A new ice cloud product, VarCloud, combines the CloudSat radar and CALIPSO lidar data to retrieve vertical profiles of ice cloud properties. Using optimal estimation theory, VarCloud takes advantage of the complementary nature of the two instruments, providing a smooth retrieval of ice water content and extinction coefficient for a more complete ice cloud profile. For instance, the radar and lidar combined estimate of global ice cloud occurrence in the troposphere is 15.1%, whilst for the radar and lidar individually it is only 10.0% and 9.9% respectively.

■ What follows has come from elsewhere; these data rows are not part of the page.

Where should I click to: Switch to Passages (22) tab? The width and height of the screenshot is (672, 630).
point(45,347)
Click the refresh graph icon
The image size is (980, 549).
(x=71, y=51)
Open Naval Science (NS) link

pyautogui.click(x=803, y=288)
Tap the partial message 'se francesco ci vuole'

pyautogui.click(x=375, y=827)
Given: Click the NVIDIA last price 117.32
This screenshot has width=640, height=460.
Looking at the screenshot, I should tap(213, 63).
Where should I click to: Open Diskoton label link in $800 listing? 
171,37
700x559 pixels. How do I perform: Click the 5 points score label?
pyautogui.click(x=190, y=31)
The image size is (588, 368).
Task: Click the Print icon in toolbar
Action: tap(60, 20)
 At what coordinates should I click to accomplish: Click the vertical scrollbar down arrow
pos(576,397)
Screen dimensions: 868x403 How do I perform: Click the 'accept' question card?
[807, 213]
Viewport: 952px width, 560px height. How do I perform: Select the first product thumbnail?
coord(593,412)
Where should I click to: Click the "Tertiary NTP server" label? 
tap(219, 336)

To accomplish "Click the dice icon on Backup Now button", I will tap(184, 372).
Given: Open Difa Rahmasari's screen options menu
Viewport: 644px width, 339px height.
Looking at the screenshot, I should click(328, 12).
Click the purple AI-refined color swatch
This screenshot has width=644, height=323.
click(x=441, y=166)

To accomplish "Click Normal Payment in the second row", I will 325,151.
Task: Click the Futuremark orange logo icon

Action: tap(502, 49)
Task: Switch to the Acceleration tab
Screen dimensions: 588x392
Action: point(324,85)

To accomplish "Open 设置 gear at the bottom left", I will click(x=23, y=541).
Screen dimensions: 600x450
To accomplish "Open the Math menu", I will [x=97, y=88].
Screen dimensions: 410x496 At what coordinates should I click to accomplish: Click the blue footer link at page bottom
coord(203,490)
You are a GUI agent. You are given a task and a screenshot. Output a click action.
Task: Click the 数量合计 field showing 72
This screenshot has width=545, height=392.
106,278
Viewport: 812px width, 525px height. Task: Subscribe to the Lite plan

In this presentation, the VarCloud retrieval is compared with the CloudSat ice-only retrieval of ice water content, an empirical formula which derives ice water content from radar reflectivity and temperature, and the MODIS retrievals of ice cloud optical properties. The results are interpreted in terms of their dependence on factors such as the radar scattering model and the ice particle assumptions used in the retrieval.
The comparison of VarCloud retrieved ice water content with the CloudSat ice-only retrieval indicates a sensitivity to ice particle shape assumptions in the non-Rayleigh scattering regime. The highest ice water content values are retrieved using an empirical formula derived from aircraft measurements of reflectivity and temperature, followed by an adjusted VarCloud-Mie product, which both assume spherical particle shapes for non-Rayleigh scattering. A clear reduction in large ice water content values occurs for the standard VarCloud product, which models particles as oblate spheroids, whilst the CloudSat ice-only product achieves a reduction in retrieved ice water content through the application of a Mie correction factor to large reflectivity values.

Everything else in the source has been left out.